A friend told me last night that she spent her Sunday cleaning. Not cleaning her own home, but cleaning the home of a neighbor. He is disabled and had become morbidly obese. He lives alone with his 21-year-old son, who is autistic and suffers from cognitive impairment. Unable to get upstairs any more, he sleeps on the floor of his living room, using a broken couch to help himself up in the morning. His kitchen was inches deep in trash. His living area is cluttered with discarded and broken items. There is a path from the door to the bathroom just wide enough for him to traverse with a walker. His stove doesn't work and his refrigerator is iffy.
The house was cluttered but there was no food or dirty dishes lying around, just years and years of trash. As he had gotten sicker, the father had become less and less able to take care of himself or his son. Over time, he became too embarrassed to ask people in. There was no one to help. Things just kept getting worse.
A neighbor, realizing the problem, organized a group to help. Twenty-eight trash bags later, things look a little better. Plans are for another assault on the house next weekend. People are out looking for a stove and reliable refrigerator. The father is both embarrassed—"this is really, really hard for me," he says—and also so very relieved.
When one of the helpers stopped by Monday morning to drop off a broom, the son came out, hugged him, and said just one thing: "Thank you."
This morning, I read a piece in the New York Times called Unable to Cope, Unwilling to Accept Aid, about the problem of older people who live alone, fall into decline, and stop caring for themselves. The opening story is of a man who had stopped bathing or using the toilet and was throwing his waste out the window of his upscale Texas home. He saw nothing wrong with how he was living.
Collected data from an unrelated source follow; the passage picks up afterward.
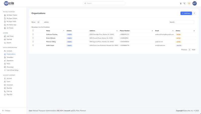The width and height of the screenshot is (201, 114).
Task: Click the phone call icon in header
Action: (x=184, y=4)
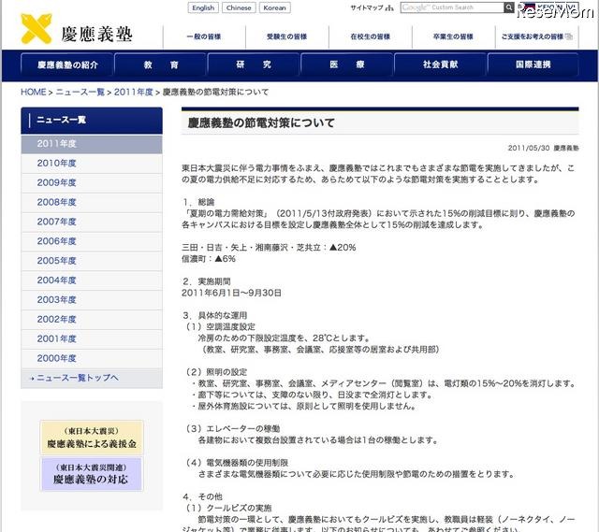Click the ニュース一覧 breadcrumb link
The image size is (599, 532).
[80, 93]
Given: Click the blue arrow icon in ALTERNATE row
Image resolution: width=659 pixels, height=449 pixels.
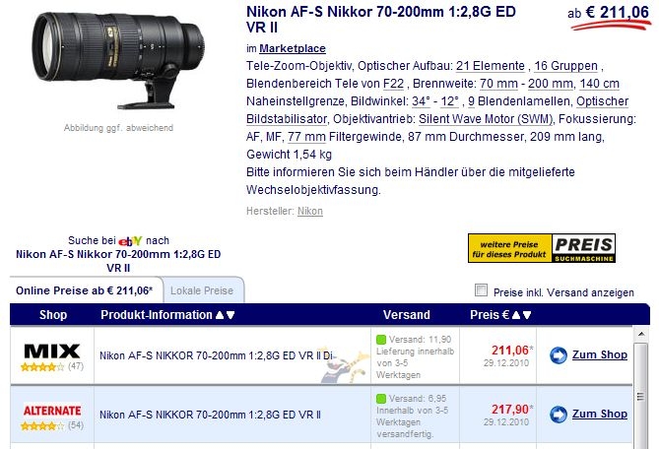Looking at the screenshot, I should 559,415.
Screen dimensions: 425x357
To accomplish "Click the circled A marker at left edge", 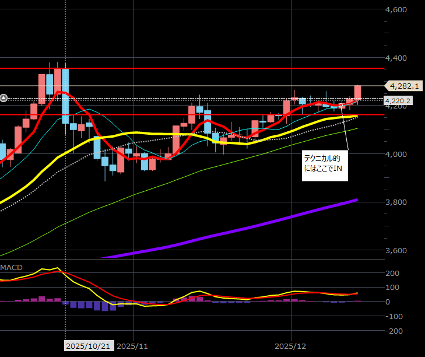I will (x=3, y=98).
But that is often NOT the case. That piece ended with another story of a woman who, for many reasons, was in and out of the emergency room because of chronic pain. It was only when someone finally checked out why she couldn't properly take her many medications did they learn of the problems and were able to help.
Research shows that most often self-neglect is due to underying issues like depression, dementia, or mental illness. Often people who self-neglect lack adequate social support. Less often, they refuse help.
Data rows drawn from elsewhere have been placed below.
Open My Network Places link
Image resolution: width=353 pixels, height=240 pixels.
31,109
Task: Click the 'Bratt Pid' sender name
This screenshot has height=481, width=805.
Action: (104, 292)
Dr. Dong, the author of a study of elderly people who self-neglect, emphasizes that we need to respect the right of mentally competent adults who choose to live in squalor. But we also need to be ready to step in for the many who are alone, overwhelmed, or too proud to ask for help that they need.
The Times article ends with her quote: “If you have an older person who you’re concerned about, raise the red flag. Call adult protective services if you’re worried. All of us have a significant role to play in watching out for our neighbors.”
Stepping in certainly seems to have made a huge difference in the lives of at least two people living in rural Ohio.